### Description of the task
An exact transcription of all the data is required.

::: Task inputs :::

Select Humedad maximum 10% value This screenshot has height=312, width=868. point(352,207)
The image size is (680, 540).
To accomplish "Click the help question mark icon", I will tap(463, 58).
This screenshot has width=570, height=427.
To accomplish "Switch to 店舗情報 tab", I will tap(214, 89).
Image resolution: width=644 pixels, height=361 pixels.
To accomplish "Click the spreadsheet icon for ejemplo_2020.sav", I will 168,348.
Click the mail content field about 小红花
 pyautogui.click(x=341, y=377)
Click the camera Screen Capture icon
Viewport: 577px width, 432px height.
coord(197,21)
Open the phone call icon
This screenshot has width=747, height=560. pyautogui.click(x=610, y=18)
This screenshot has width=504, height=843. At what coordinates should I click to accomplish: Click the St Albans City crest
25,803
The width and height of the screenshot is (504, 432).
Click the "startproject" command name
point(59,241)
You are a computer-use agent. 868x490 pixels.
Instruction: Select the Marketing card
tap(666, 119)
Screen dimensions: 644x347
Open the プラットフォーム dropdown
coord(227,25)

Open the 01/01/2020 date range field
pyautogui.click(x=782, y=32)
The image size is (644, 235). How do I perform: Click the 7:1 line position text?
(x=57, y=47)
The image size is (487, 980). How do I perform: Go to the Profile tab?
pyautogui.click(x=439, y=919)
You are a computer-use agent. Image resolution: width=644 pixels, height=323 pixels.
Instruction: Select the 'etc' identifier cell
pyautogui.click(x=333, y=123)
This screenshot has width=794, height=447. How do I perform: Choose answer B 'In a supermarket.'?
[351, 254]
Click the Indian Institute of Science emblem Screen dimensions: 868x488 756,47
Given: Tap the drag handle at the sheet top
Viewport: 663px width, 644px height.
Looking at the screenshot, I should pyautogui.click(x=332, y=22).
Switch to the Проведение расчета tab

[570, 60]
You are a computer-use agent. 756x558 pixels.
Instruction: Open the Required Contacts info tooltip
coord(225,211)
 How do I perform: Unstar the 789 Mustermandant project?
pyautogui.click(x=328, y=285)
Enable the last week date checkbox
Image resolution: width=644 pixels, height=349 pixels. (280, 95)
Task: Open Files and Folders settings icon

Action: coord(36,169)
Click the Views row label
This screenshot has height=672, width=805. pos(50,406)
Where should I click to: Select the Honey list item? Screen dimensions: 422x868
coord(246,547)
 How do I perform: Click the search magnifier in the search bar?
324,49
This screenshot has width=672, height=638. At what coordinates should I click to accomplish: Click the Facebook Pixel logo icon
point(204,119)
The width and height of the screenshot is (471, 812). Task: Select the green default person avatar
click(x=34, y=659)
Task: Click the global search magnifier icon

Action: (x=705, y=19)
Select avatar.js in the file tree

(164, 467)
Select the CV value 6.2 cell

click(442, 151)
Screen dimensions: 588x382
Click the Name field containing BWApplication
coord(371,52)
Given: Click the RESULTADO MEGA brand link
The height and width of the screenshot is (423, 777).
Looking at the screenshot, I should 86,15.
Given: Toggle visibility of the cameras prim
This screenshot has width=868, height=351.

:::

### Answer for this exercise
Select Humedad maximum 10% value This screenshot has height=312, width=868. point(352,207)
The image size is (680, 540).
To accomplish "Click the help question mark icon", I will tap(463, 58).
This screenshot has width=570, height=427.
To accomplish "Switch to 店舗情報 tab", I will tap(214, 89).
Image resolution: width=644 pixels, height=361 pixels.
To accomplish "Click the spreadsheet icon for ejemplo_2020.sav", I will 168,348.
Click the mail content field about 小红花
 pyautogui.click(x=341, y=377)
Click the camera Screen Capture icon
Viewport: 577px width, 432px height.
coord(197,21)
Open the phone call icon
This screenshot has width=747, height=560. pyautogui.click(x=610, y=18)
This screenshot has width=504, height=843. At what coordinates should I click to accomplish: Click the St Albans City crest
25,803
The width and height of the screenshot is (504, 432).
Click the "startproject" command name
point(59,241)
You are a computer-use agent. 868x490 pixels.
Instruction: Select the Marketing card
tap(666, 119)
Screen dimensions: 644x347
Open the プラットフォーム dropdown
coord(227,25)

Open the 01/01/2020 date range field
pyautogui.click(x=782, y=32)
The image size is (644, 235). How do I perform: Click the 7:1 line position text?
(x=57, y=47)
The image size is (487, 980). How do I perform: Go to the Profile tab?
pyautogui.click(x=439, y=919)
You are a computer-use agent. Image resolution: width=644 pixels, height=323 pixels.
Instruction: Select the 'etc' identifier cell
pyautogui.click(x=333, y=123)
This screenshot has width=794, height=447. How do I perform: Choose answer B 'In a supermarket.'?
[351, 254]
Click the Indian Institute of Science emblem Screen dimensions: 868x488 756,47
Given: Tap the drag handle at the sheet top
Viewport: 663px width, 644px height.
Looking at the screenshot, I should pyautogui.click(x=332, y=22).
Switch to the Проведение расчета tab

[570, 60]
You are a computer-use agent. 756x558 pixels.
Instruction: Open the Required Contacts info tooltip
coord(225,211)
 How do I perform: Unstar the 789 Mustermandant project?
pyautogui.click(x=328, y=285)
Enable the last week date checkbox
Image resolution: width=644 pixels, height=349 pixels. (280, 95)
Task: Open Files and Folders settings icon

Action: coord(36,169)
Click the Views row label
This screenshot has height=672, width=805. pos(50,406)
Where should I click to: Select the Honey list item? Screen dimensions: 422x868
coord(246,547)
 How do I perform: Click the search magnifier in the search bar?
324,49
This screenshot has width=672, height=638. At what coordinates should I click to accomplish: Click the Facebook Pixel logo icon
point(204,119)
The width and height of the screenshot is (471, 812). Task: Select the green default person avatar
click(x=34, y=659)
Task: Click the global search magnifier icon

Action: (x=705, y=19)
Select avatar.js in the file tree

(164, 467)
Select the CV value 6.2 cell

click(442, 151)
Screen dimensions: 588x382
Click the Name field containing BWApplication
coord(371,52)
Given: Click the RESULTADO MEGA brand link
The height and width of the screenshot is (423, 777).
Looking at the screenshot, I should 86,15.
Given: Toggle visibility of the cameras prim
This screenshot has width=868, height=351.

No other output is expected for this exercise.